With the imminent threat of re-imposing sanctions on Iran, Ford School alumnus William G. Rich (MPP '09) says U.S. banks should buckle down on security—cybersecurity, that is. In his October 25, 2018, op-ed for Bloomberg, Rich details the danger potential backlash from Iran poses to U.S. financial institutions. Technology has made hacking into a bank’s computer system effective and hard to detect, but Rich advises that technology can also do the heavy lifting for preventing such attempts in the first place.
The hit U.S. sanctions pose to Iran’s already struggling economy coupled with the country’s recent history of financial attacks on U.S. institutions forebode retaliation, and the country likely won’t act alone, he warns in “Iran is a Threat to the Banking System.” “Given the scale of its hard currency needs,” Rich writes, “Iran might seek help from other capable countries or criminal groups in conducting new attacks to evade sanctions.” This help will most likely, and most effectively, come in the form of cyber-enabled money laundering.
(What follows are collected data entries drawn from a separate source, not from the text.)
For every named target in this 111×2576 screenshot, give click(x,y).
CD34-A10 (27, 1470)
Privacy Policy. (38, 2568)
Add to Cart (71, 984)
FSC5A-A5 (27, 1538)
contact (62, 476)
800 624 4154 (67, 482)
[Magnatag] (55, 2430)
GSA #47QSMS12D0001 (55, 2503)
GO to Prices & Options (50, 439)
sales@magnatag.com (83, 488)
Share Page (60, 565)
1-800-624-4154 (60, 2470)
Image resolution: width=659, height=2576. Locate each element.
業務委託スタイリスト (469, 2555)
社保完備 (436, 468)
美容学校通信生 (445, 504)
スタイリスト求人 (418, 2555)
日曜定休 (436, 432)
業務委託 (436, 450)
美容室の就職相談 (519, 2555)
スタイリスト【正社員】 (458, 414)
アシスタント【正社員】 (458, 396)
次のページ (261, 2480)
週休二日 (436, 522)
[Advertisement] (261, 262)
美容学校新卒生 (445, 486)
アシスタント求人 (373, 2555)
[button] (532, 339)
But, Rich assures, banks investment in preventative technologies is the future, both in software that can help record data and make it harder to manipulate, and in minimizing the amount of hardware used, which by nature is harder to secure.
The impact such attacks could pose reverberate outside financial institutions, but it’s on them to take the necessary steps. Rich sees solutions, but warns that “financial institutions need to act now to protect themselves, their customers and their countries.”
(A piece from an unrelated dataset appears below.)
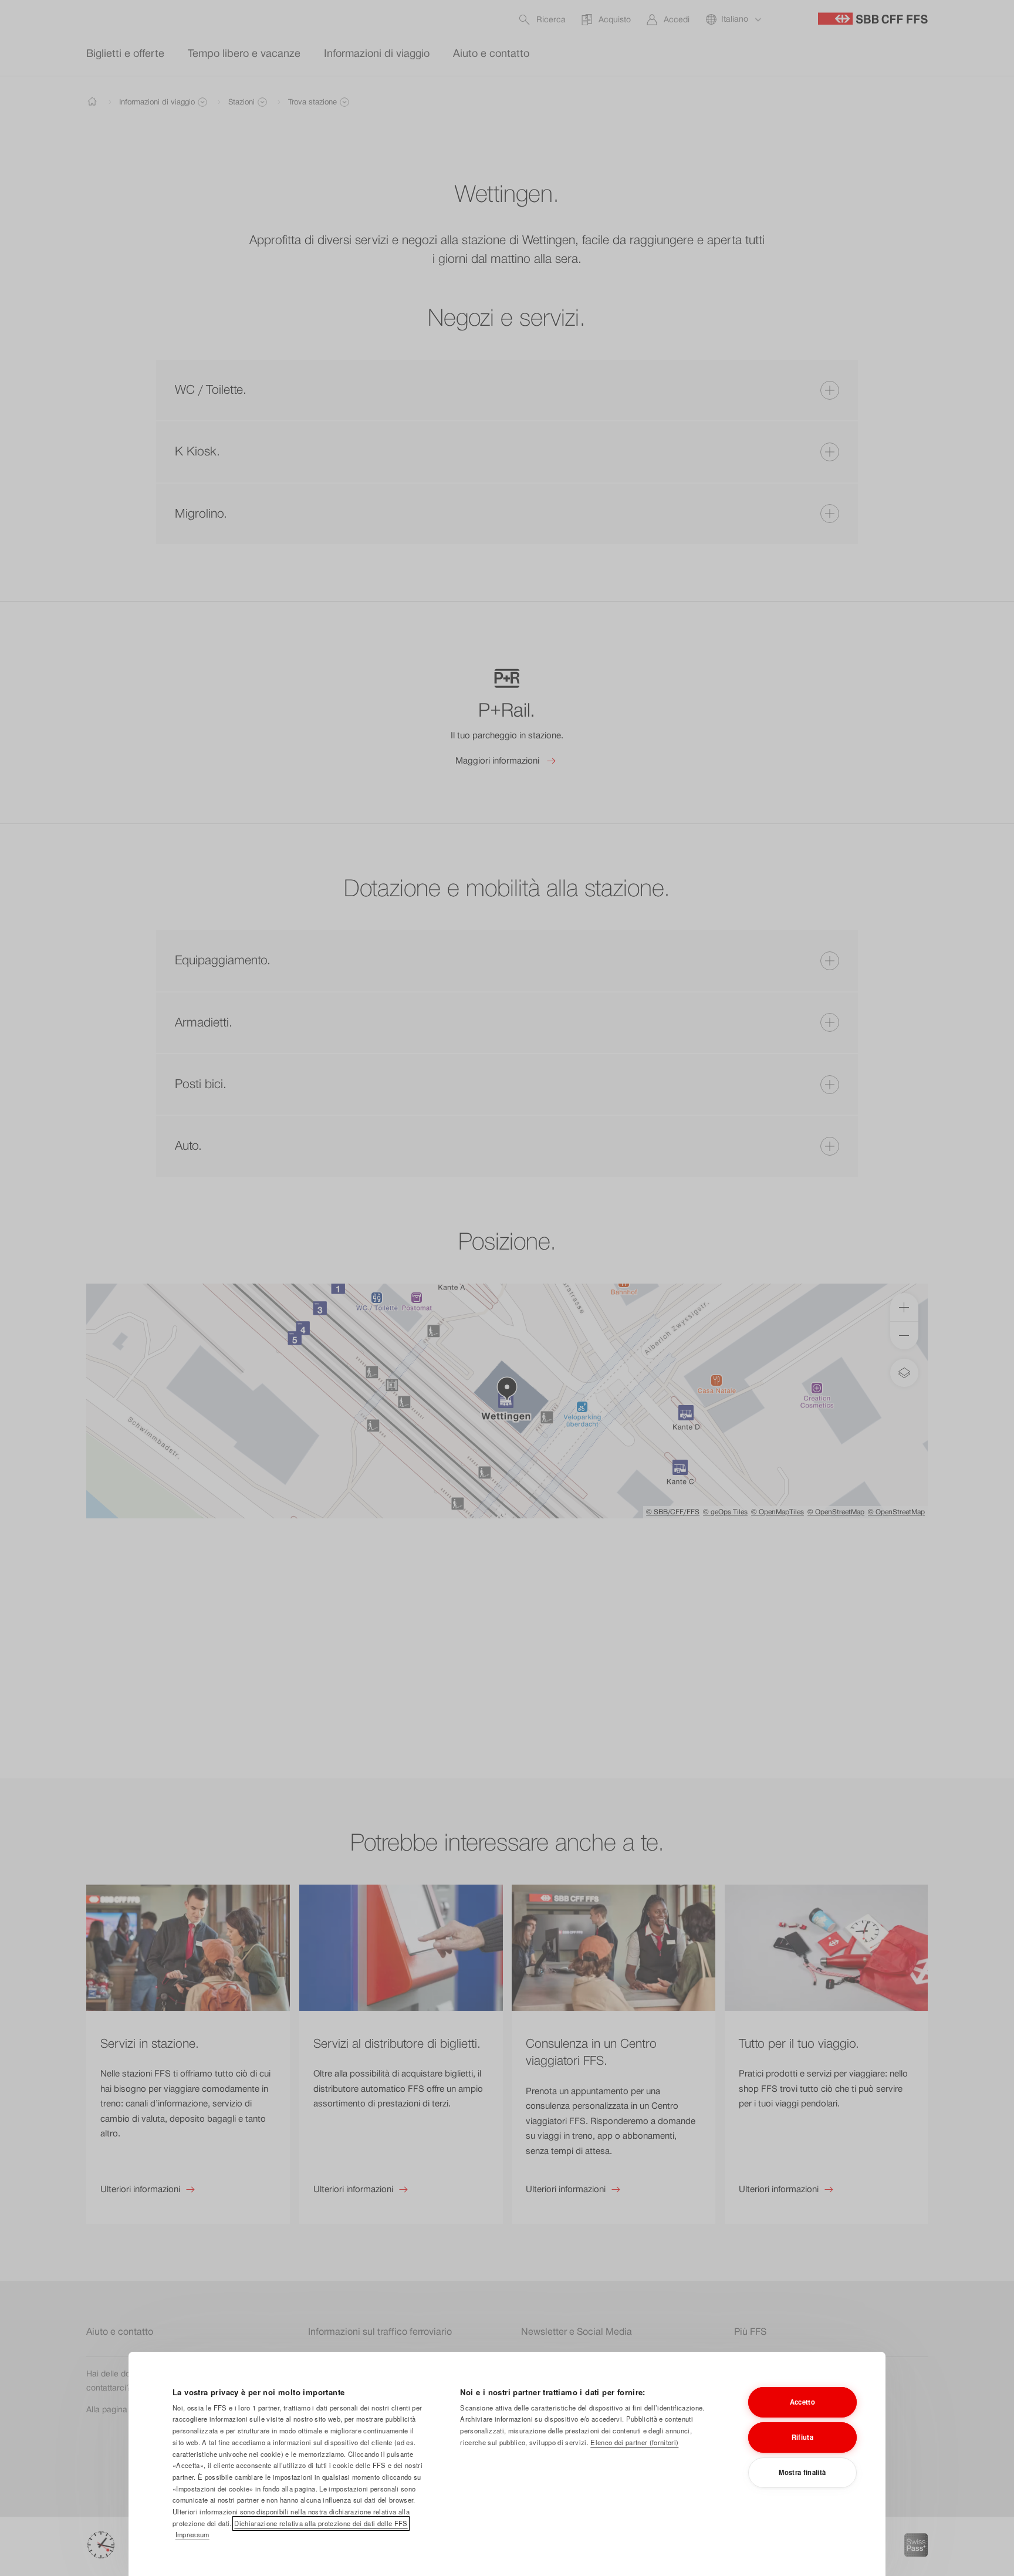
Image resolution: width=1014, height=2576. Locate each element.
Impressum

William G. Rich is an international affairs fellow at the Council on Foreign Relations and adjunct research scholar at the School of International and Public Affairs (SIPA) at Columbia University. He previously served as U.S. Treasury attache to the United Arab Emirates and Oman. He received both his bachelor’s and master’s degrees from the University of Michigan, with his Masters in Public Policy from the Gerald R. Ford School of Public Policy.